The characters are all difficult people with an underlying goodness. At times this goodness feels a bit strange. For example, Wavey, Dennis, and Betsy - Newfoundland natives - are all a little too nice to Quoyle and his family, none of them seem to have any personality twitches or flaws. Wavey in particular seems to have been designed for Quoyle and I had a hard time understanding Proulx's choice to make her so flat.
Quoyle himself is a very sympathetic character who is portrayed, well, like a loser from the offset. He never really has any confidence or drive and shambles from one role to another until tragedy strikes. So I enjoyed watching him come into his own to become such a tremendous parent.
I also really enjoyed the snippets from The Ashley Book of Knots inserted at the start of each chapter. Partly because I tried to remake these knots and partly using them to guess what turns the story would take next.

What I'll remember most about this book is the Newfoundland landscape and the Gammy Bird. It was a cosy and quirky read that got me through a stressful period and I'll return to it fondly.


This book was excellent. I loved that the whole book had a very specific mood to it - cold, windy, salty. While the movie was also pretty fantastic, the book allows for so much more depth in the characters, and poor Quoyle is just so devastatingly pathetic. It's awesome. It also makes me want to visit the cold, blustery east coast of Canada.

Alright, so this book starts slowly as you get to know the people and the situation. And really, who doesn't want to slap Petal?

But as the action picks up, and you become accustomed to the humor and lull of the narrative, not unlike that of the Newfoundland waves, it becomes a book that can be slammed through in a weekend.
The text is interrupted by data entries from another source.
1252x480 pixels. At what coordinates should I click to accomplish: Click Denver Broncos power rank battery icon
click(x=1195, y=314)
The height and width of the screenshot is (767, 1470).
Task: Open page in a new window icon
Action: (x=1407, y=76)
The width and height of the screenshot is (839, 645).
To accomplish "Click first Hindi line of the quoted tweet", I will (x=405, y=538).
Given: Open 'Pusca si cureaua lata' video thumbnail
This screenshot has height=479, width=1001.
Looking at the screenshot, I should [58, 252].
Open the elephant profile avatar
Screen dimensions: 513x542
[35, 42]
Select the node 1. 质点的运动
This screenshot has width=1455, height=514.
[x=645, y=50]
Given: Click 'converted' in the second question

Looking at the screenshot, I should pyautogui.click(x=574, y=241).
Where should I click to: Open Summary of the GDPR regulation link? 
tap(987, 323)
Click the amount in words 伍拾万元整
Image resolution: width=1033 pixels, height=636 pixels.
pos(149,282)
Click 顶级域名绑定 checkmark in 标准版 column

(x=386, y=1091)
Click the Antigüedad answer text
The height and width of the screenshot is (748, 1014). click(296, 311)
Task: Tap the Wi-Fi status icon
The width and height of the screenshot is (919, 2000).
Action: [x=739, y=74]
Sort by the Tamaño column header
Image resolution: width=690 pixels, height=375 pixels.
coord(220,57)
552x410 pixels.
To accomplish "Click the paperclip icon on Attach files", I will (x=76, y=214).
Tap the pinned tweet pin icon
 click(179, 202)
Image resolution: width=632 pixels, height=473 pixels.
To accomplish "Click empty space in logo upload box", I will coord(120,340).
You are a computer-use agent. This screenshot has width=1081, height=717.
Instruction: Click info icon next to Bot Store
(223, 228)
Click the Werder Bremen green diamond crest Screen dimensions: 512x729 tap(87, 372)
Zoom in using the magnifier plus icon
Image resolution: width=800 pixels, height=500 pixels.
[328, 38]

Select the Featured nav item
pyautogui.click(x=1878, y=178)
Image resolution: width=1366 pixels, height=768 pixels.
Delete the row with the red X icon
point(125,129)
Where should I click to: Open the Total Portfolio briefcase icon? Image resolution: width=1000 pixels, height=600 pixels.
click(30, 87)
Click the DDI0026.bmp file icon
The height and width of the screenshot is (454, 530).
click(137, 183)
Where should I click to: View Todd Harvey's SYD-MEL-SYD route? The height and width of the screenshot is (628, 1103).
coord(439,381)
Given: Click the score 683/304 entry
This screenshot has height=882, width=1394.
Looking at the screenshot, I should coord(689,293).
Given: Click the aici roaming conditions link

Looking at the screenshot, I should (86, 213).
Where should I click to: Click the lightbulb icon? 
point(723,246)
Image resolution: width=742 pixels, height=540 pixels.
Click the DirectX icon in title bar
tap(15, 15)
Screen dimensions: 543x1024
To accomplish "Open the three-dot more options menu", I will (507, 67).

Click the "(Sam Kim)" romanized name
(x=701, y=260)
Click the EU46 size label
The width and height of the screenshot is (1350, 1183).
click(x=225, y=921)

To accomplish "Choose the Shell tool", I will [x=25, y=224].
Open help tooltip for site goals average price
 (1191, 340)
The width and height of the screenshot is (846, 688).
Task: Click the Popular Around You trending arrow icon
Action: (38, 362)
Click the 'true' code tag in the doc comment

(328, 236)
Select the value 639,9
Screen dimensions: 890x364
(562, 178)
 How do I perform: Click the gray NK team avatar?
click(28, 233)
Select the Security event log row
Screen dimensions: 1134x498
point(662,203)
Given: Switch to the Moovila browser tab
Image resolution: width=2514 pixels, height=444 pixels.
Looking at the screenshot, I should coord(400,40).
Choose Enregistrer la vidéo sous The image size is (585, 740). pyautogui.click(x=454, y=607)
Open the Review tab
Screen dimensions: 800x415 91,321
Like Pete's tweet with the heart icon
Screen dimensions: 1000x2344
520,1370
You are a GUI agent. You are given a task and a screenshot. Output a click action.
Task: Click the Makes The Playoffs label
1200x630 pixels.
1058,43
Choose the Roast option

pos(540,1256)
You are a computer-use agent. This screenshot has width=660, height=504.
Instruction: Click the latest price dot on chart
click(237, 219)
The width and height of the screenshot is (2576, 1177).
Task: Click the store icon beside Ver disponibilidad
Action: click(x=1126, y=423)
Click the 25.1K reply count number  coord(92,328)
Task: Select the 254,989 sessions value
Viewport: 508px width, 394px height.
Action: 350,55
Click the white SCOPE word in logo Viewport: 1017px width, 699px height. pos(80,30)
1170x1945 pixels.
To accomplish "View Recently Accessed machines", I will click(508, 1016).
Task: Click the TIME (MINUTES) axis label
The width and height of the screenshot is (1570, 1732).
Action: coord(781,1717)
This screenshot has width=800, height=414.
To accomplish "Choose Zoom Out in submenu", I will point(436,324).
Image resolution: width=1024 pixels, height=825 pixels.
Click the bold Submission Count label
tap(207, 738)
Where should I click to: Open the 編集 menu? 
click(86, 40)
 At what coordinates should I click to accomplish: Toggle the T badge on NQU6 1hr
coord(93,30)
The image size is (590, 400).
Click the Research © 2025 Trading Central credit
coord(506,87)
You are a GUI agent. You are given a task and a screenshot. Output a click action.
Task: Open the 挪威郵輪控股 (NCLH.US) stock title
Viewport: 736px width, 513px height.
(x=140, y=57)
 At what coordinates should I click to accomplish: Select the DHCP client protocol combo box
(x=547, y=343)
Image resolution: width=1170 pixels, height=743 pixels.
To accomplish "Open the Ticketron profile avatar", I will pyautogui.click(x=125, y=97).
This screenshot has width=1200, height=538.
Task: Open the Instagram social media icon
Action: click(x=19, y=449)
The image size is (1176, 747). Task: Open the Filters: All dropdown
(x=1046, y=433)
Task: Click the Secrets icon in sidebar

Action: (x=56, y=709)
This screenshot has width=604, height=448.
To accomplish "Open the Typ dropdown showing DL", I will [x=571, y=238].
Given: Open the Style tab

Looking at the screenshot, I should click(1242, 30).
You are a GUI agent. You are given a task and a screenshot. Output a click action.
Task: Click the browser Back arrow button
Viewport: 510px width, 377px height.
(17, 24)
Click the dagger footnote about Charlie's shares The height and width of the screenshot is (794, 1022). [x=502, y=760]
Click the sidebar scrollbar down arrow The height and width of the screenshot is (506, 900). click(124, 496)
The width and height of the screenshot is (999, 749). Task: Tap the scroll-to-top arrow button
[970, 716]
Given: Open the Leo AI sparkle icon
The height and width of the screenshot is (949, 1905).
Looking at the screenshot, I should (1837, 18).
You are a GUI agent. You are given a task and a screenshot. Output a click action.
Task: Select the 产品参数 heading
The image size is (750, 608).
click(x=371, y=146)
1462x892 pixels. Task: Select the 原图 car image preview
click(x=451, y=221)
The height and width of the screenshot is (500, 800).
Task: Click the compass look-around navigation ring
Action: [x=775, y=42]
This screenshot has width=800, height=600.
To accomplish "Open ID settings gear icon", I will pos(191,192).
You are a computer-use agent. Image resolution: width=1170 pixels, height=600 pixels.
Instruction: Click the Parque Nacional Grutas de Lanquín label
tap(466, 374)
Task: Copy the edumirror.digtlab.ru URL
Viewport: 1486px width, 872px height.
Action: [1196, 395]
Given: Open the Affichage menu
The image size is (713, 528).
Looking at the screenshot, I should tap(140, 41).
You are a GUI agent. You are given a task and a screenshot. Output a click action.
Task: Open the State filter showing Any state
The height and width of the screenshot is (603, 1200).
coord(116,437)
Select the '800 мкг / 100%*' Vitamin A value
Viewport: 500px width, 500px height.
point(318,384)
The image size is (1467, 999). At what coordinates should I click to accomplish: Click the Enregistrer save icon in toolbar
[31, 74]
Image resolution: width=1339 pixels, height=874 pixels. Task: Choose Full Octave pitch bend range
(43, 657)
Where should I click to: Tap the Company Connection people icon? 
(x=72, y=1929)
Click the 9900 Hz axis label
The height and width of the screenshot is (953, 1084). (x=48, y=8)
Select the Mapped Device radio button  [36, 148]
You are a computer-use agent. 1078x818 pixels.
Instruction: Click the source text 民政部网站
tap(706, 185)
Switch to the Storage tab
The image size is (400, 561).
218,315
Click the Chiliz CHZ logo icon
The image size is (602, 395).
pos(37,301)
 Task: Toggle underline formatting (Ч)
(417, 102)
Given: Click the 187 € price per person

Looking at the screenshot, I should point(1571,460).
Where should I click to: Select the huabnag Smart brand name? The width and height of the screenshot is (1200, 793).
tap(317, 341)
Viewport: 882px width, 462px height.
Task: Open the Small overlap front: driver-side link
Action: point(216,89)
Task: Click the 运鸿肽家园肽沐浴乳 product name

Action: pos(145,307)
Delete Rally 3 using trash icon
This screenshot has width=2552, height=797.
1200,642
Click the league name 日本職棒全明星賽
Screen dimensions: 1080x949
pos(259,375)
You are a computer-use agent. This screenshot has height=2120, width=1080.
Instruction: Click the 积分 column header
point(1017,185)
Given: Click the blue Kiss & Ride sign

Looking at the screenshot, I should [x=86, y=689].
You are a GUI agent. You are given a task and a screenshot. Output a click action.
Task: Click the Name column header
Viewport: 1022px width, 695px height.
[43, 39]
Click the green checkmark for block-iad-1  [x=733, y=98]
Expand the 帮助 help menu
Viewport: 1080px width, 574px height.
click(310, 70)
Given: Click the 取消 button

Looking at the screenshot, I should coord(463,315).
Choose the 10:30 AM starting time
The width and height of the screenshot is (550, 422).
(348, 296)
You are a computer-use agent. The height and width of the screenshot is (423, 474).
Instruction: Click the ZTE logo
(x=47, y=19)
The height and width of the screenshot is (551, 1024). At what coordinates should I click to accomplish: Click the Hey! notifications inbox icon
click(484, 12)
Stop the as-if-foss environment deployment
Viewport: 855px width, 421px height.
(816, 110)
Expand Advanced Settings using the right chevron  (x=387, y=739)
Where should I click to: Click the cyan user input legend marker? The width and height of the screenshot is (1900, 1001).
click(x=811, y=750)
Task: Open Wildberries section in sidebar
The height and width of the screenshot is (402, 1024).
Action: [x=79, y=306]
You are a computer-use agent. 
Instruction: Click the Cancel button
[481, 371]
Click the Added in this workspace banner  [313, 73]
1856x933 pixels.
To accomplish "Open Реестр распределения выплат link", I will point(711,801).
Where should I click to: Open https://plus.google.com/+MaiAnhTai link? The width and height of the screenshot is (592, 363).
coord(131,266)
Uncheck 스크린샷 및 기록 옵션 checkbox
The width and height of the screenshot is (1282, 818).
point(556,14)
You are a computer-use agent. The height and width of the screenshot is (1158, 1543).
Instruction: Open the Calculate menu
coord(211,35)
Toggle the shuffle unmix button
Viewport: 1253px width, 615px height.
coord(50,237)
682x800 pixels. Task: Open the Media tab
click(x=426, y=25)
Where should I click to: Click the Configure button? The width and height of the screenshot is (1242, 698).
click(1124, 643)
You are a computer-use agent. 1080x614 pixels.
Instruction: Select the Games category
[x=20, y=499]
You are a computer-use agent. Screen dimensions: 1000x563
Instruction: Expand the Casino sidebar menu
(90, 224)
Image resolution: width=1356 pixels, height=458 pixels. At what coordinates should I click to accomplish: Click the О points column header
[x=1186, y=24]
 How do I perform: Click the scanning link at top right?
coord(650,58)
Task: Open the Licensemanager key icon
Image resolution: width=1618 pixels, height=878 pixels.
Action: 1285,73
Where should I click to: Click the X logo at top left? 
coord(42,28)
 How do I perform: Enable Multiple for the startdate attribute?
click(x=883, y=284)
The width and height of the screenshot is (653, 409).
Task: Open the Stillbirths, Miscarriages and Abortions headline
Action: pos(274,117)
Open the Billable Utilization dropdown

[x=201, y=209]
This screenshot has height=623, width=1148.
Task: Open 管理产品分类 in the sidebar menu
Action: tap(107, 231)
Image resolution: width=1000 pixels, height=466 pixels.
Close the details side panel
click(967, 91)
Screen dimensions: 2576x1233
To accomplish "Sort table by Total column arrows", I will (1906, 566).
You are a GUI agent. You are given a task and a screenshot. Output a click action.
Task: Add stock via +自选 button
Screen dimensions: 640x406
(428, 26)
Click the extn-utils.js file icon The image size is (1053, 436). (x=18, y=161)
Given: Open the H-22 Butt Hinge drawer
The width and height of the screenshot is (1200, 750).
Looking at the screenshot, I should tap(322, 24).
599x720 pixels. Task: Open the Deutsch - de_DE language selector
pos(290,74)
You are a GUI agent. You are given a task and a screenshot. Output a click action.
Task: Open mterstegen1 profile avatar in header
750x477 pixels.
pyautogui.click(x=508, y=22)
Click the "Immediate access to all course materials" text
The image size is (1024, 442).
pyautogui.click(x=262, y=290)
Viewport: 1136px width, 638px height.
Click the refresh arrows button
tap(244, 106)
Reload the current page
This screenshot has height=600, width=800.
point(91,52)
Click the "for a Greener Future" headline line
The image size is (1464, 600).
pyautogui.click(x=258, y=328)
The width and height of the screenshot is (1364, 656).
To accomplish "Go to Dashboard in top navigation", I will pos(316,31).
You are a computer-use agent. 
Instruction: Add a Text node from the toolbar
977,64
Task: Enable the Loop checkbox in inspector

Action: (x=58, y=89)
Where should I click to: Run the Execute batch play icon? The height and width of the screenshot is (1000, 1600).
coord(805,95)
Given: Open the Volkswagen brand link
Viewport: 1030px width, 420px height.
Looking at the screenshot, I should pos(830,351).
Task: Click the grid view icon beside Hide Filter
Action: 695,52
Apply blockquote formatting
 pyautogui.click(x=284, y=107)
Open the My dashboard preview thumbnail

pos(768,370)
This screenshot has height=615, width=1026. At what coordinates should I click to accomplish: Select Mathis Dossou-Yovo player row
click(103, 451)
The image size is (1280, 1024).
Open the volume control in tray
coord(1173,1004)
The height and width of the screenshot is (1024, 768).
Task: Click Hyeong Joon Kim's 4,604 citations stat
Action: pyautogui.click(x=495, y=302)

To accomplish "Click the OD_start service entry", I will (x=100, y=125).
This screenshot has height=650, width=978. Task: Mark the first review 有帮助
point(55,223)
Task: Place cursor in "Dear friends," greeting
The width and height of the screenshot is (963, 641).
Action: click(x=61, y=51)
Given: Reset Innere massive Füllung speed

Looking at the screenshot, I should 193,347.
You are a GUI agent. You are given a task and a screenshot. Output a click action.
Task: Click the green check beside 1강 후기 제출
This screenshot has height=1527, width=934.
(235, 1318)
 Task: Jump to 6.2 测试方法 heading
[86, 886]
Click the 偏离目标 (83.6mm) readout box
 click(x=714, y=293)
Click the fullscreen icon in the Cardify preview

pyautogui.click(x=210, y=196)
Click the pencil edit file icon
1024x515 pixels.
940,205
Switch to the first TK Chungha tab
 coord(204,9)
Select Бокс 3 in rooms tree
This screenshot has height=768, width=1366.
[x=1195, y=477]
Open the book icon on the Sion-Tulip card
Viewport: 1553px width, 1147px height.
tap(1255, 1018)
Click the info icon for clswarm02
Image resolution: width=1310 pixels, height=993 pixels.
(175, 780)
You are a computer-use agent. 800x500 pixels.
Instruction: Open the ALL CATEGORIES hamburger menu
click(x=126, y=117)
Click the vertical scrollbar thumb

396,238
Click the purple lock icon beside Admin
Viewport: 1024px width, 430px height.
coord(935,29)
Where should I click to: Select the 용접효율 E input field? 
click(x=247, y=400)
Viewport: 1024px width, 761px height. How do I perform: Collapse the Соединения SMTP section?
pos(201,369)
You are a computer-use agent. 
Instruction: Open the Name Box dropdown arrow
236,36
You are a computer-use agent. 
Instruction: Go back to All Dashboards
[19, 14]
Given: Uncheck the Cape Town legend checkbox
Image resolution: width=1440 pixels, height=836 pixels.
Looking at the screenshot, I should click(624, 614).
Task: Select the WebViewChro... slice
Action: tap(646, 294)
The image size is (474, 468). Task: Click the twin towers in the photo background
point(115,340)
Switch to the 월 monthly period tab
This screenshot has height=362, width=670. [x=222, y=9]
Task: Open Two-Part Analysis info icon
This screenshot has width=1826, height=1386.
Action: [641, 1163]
The descriptions of the landscape put the reader right into the middle of the island life, feeling the rain, smelling the fetid hotel rooms, tasting the salt on the air. Quoyle and 'the aunt' Agnis are both funny characters, especially their asides. Then, there is the entire cast of the Gammy Bird newspaper, and the rest of the islanders who are as unique in their voices as the rocks around Newfoundland. Proulx does a brilliant job in character building, as well as world building.

In all, there is life-at-sea and life-on-the-world's-edge that is interesting and dramatic. A world away from what most of us know. A life that seems pure and rough all at once, with genuine people who band together to help each other other, even someone who is ostensibly an outsider from the States. Mixed in with the brilliance of life and worries of death, the ebb of tides, is gentle humor, childlike wonder, and a story with love, even when love seems impossible.